RFR: 8277180: Intrinsify recursive ObjectMonitor locking for C2 x64 and A64

Erik Österlund eosterlund at openjdk.java.net
Wed Nov 17 08:31:36 UTC 2021


On Wed, 17 Nov 2021 07:46:15 GMT, Nick Gasson <ngasson at openjdk.org> wrote:

>> The C2 fast_lock and fast_unlock intrinsics don't support recursive ObjectMonitor locking. Some workloads can significantly benefit from this. Recent ObjectMonitor work has changed heuristics such that ObjectMonitors are deflated less aggressively. Therefore we can expect to see more inflated monitors in workloads where we would usually see more stack locks. That in itself is fine, except that C2 doesn't intrinsify the recursive locking paths for object monitors.
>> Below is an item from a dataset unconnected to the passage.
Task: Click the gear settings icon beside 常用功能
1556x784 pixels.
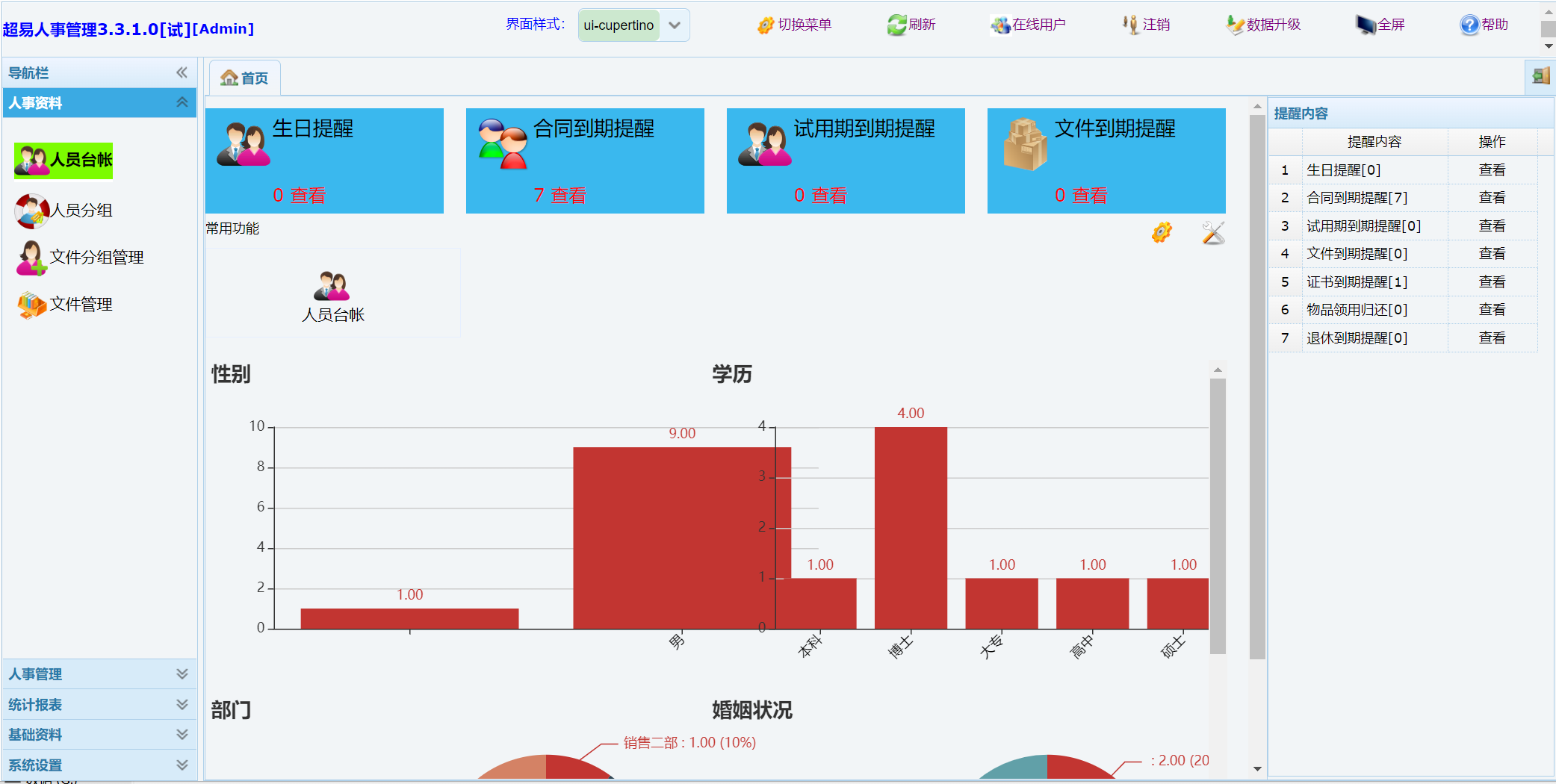Action: pyautogui.click(x=1162, y=233)
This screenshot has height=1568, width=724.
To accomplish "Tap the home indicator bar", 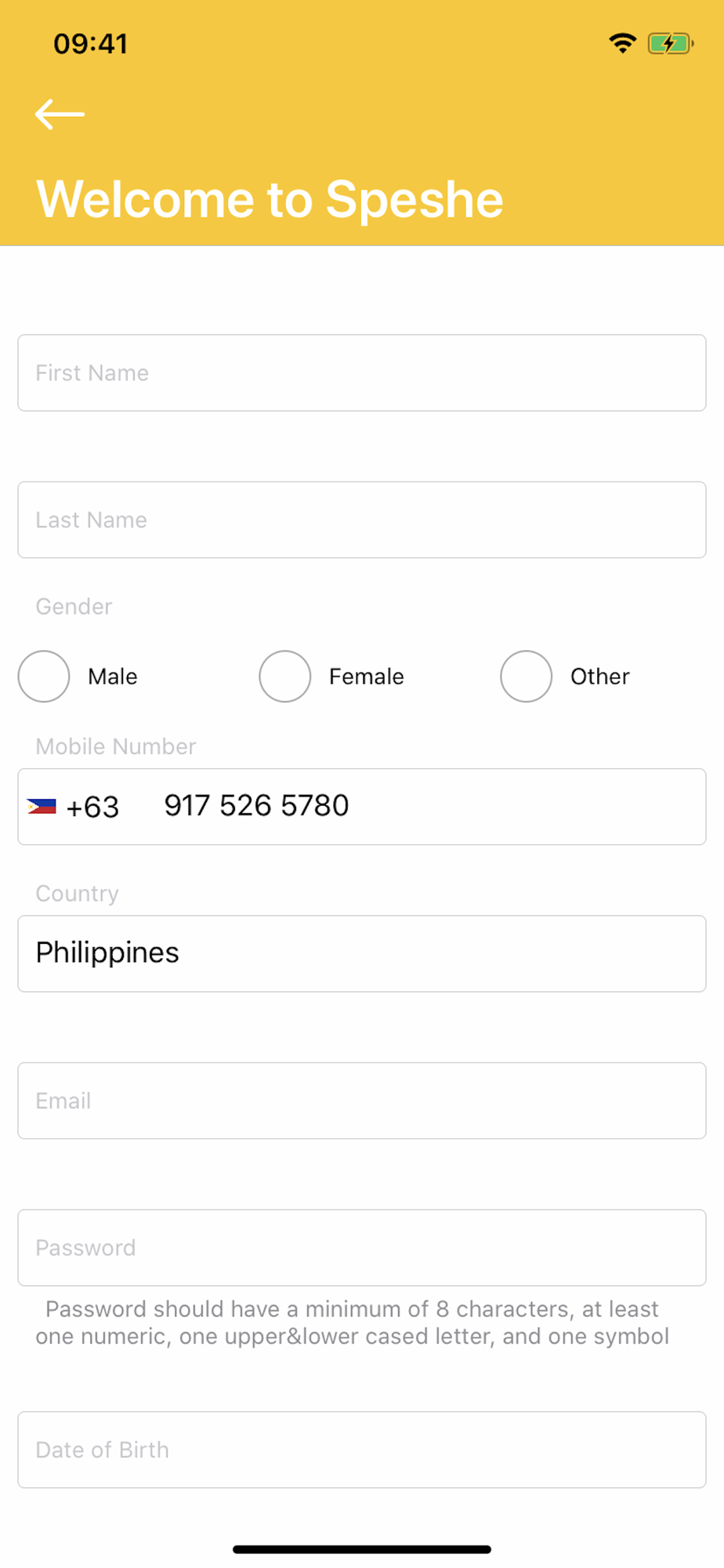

Enabling those cases in the C2 code, removes a (~17%) regression we have seen with DaCapo h2 -t 1, and makes a few more benchmarks happy as well.
>
> src/hotspot/cpu/aarch64/aarch64.ad line 3924:
> 
>> 3922: 
>> 3923:     __ cmp(disp_hdr, (u1)0);
>> 3924:     __ br(Assembler::EQ, notRecursive);
> 
> You can replace these two with a single `__ cbz(disp_hdr, notRecursive)` and avoid clobbering the flags.

That is a good idea. BTW note that in the unlocking path for AArch64 there is an ownership check, while in the x86_64 code there is only a comment saying we definitely need one of those, but it doesn't actually check the owner. @dholmes-ora did some digging and it seems like this was previously controlled by some ancient sync flag that isn't around anymore. It would only exist to check for unbalanced JNI locking, and the JNI spec kind of says you shouldn't do that - that's a programmer error. So it seems like just not doing the ownership check is totally fine, and seems to yield 10% better performance in some workloads where there is contended locking. But I don't want to remove that check as part of this change - just something to keep in mind for a future RFE.